Come riconoscere le fake news? Vero e falso in rete.
In un vecchio programma televisivo Renzo Arbore presentava Massimo Troisi come Rossano Brazzi. Il compianto comico napoletano, tra imbarazzo e smarrimento, insisteva a definirsi Troisi, ma il presentatore non sentiva ragioni, con fede incrollabile affermava: noi siamo la televisione, qui c’è scritto Rossano Brazzi, perciò Lei è Rossano Brazzi. Il pubblico rideva, ma l’ironia era assai pungente: metteva i telespettatori davanti al paradosso della coscienza di massa, ovvero l’infallibilità della tv.
Per il pubblico, in ogni caso, il dilemma era di facile soluzione, e comunque era una trovata umoristica. Oggi noi, invece, siamo meno fortunati. In rete, il grande contenitore di informazioni del nostro tempo, sono presenti news di qualunque tipo. E’ capitato che grandi testate giornalistiche, e persino qualche ministro, abbiano dato per vere notizie in realtà assolutamente false. Ciò significa che nessuno è al riparo dagli equivoci.
Pertanto, come riconoscere le fake news? Il problema principale della questione è il seguente: ciascuno è portato a ritenere per buone anzitutto le notizie che confermano le sue opinioni. Nel bene, o nel male. Non significa che non abbiamo senso critico, ma significa che il nostro senso critico muove anzitutto dalla nostra posizione, dal nostro punto di vista. Per fare un esempio, ci sono persone che rifiutano l’idea di essere tradite dal proprio/propria partner anche quando tutti i segnali vanno in quella direzione. Essi interpretano i segnali come delle fake news, e sono in grado di arrivare a dare ogni tipo di spiegazione bizzarra, anche di tipo complottistico, pur di negare la realtà.
C’è, in altre parole, un senso di protezione, di sicurezza, o molto più probabilmente di identità, nel considerarsi all’interno di un modo di vedere le cose, e di conseguenza una lettura alternativa è considerata come una minaccia a questa protezione, sicurezza, addirittura una minaccia all’identità.
Altro esempio, chi difende o attacca con eccessiva foga l’operato di un arbitro di calcio. La lettura alternativa di un arbitraggio viene vista (non sempre, per fortuna) come minaccia tale da essere scartata a priori, con la necessità di difendere a spada tratta la versione ‘della nostra parte’.

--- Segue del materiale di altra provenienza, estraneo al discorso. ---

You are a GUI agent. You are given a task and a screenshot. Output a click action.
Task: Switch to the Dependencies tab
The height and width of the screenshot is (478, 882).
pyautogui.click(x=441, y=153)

Per arrivare a riconoscere le fake news, pertanto, serve una dotazione base di competenze psichiche.
Serve una competenza cognitiva, intellettuale, diciamo così, che ci aiuta a considerare le fonti, e a decidere in base a confronti incrociati tra quello che leggiamo e quello che già sappiamo da noi.
E poi serve un’apertura di tipo più che altro identitario, che ci aiuti a considerare la nostra lettura della realtà non come l’unica, ma come una delle possibili. Acquisire questa apertura è piuttosto difficile, perché presuppone che la conferma alle nostre tesi, alle cose in cui crediamo, non impatti sulla nostra identità, ovvero su quello che sappiamo di valere. Nell’esempio che facevo prima dell’uomo tradito, accettare l’idea che sì, c’è un tradimento in atto, può coincidere con accettare l’idea di non valere abbastanza, di non esistere per l’altra persona. E per qualcuno, ammetterete, può essere distruttivo.
Non è necessario porsi fuori da qualcosa per poterla criticare: questo credo sia una buona conquista della nostra cultura. Pertanto un modo per imparare a riconoscere le fake news è svuotare di assolutismo esistenzialista quello che leggiamo. Perché quanto valiamo è dato dalla qualità delle nostre relazioni, non dal riscontro che riusciamo a trovare in rete di ciò che pensiamo.